Does physiological distribution of blood parameters in children depend on socioeconomic status? Results of a German cross-sectional study

Kristin Rieger, Mandy Vogel, Christoph Engel, Uta Ceglarek, Kristian Harms, Ulrike Wurst, Holger Lengfeld, Matthias Richter, Wieland Kiess, Kristin Rieger, Mandy Vogel, Christoph Engel, Uta Ceglarek, Kristian Harms, Ulrike Wurst, Holger Lengfeld, Matthias Richter, Wieland Kiess

Abstract

Objectives: In the present study, we examined the relation between socioeconomic status (SES) and the physiological distribution of iron-related blood parameters.

Design: This is a cross-sectional analysis of longitudinal population-based cohort study.

Setting: Based on a sample of healthy participants from a German research centre, various blood parameters and values of clinical examinations and questionnaires were collected.

Participants: A total of 1206 healthy volunteers aged 2.5 to 19 years, one child per family randomly selected, were included.

Primary and secondary outcome measures: Associations between the SES of children by Winkler-Stolzenberg Index (WSI) and its dimensions (income, education, occupation) and iron-related blood parameters (haemoglobin, ferritin and transferrin) were analysed by linear regression analyses. Gender and pubertal stage were included as covariables. Additionally, associations between SES of children by WSI and physical activity (side-to-side jumps, push-ups) as well as body mass index (BMI) were analysed by linear regression analyses.

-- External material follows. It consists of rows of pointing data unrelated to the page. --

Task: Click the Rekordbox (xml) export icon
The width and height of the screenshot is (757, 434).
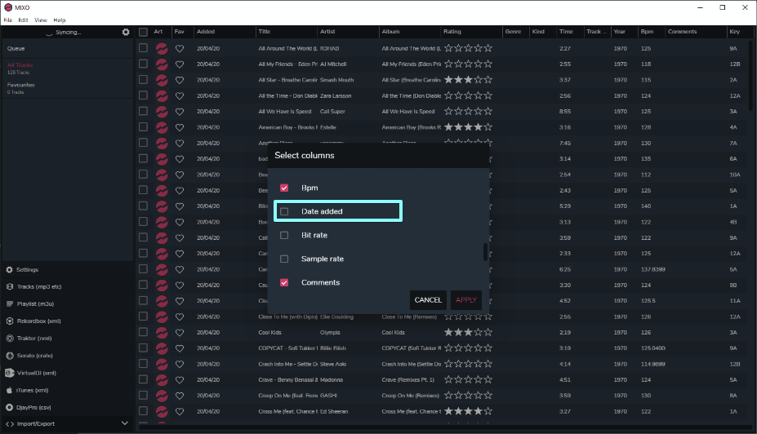Action: click(x=10, y=321)
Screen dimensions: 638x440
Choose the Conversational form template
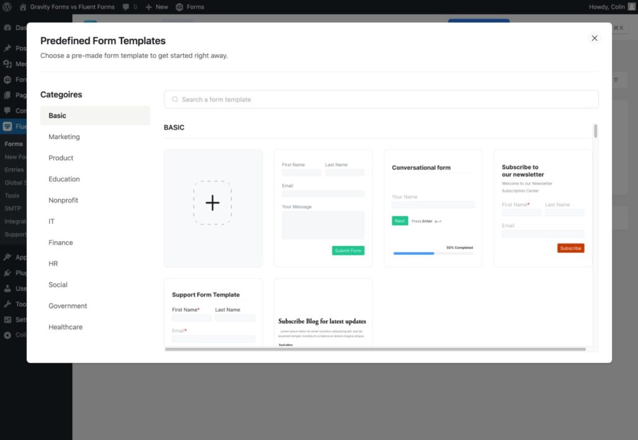(x=432, y=208)
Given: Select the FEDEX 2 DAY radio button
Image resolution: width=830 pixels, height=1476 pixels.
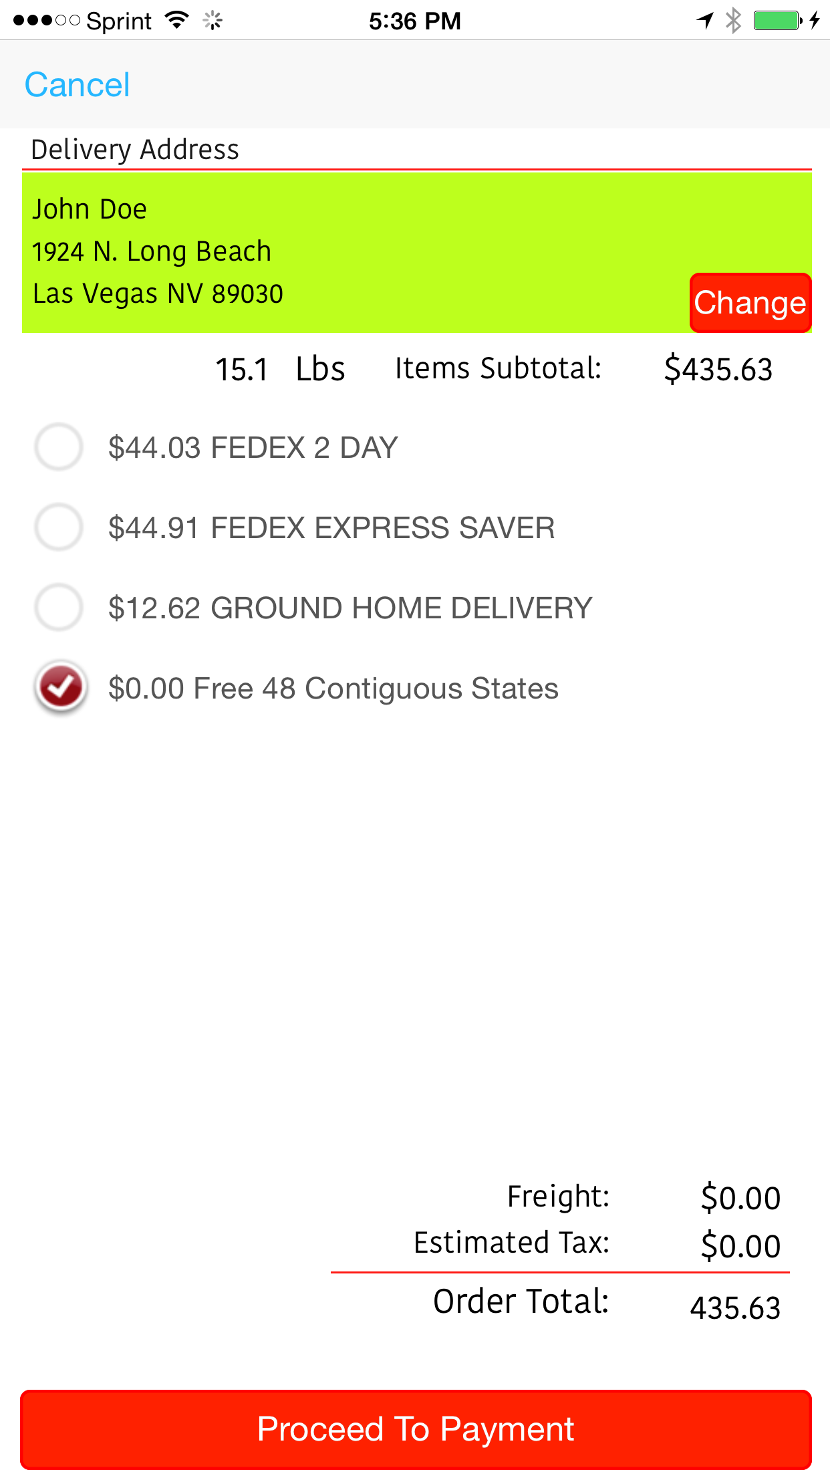Looking at the screenshot, I should [59, 447].
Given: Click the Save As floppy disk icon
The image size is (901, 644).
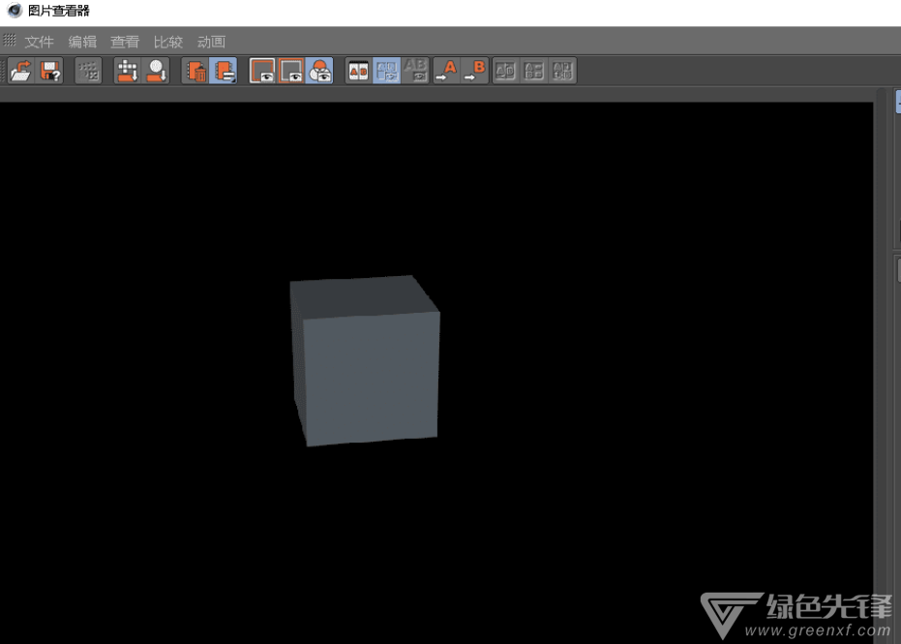Looking at the screenshot, I should click(x=50, y=71).
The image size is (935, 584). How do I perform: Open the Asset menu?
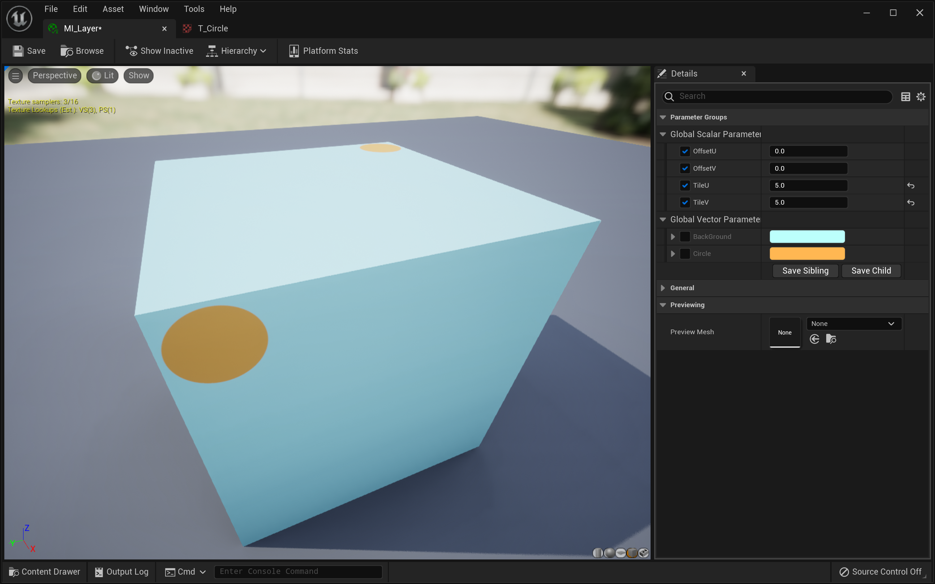(113, 9)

Results: Children with high WSI or family income showed significantly increased z-scores for haemoglobin (P=0.046; P<0.001). Children with increased WSI or family income showed significantly lower z-scores for transferrin (P<0.001). There was a significant correlation between haemoglobin and gender (P<0.001) and between transferrin and pubertal stage (P=0.024). Furthermore, physical activity was positively correlated and BMI was negatively correlated with WSI (P<0.001).

Discussion: Our data show an association between SES and the distribution of iron-dependent parameters. Lower SES is correlated with lower values for haemoglobin and higher values for transferrin. Furthermore, we demonstrate that physical activity and BMI are associated with SES. Whereas higher SES is correlated with higher values for physical activity and lower BMI. Our parameters are standardised as z-scores with the advantages that the results are comparable across different age groups and present physiological courses.

Trial registration number: NCT02550236; Results.

Keywords: childcohort; childhealth; health inequality; life child; physiological distribution; socioeconomic status.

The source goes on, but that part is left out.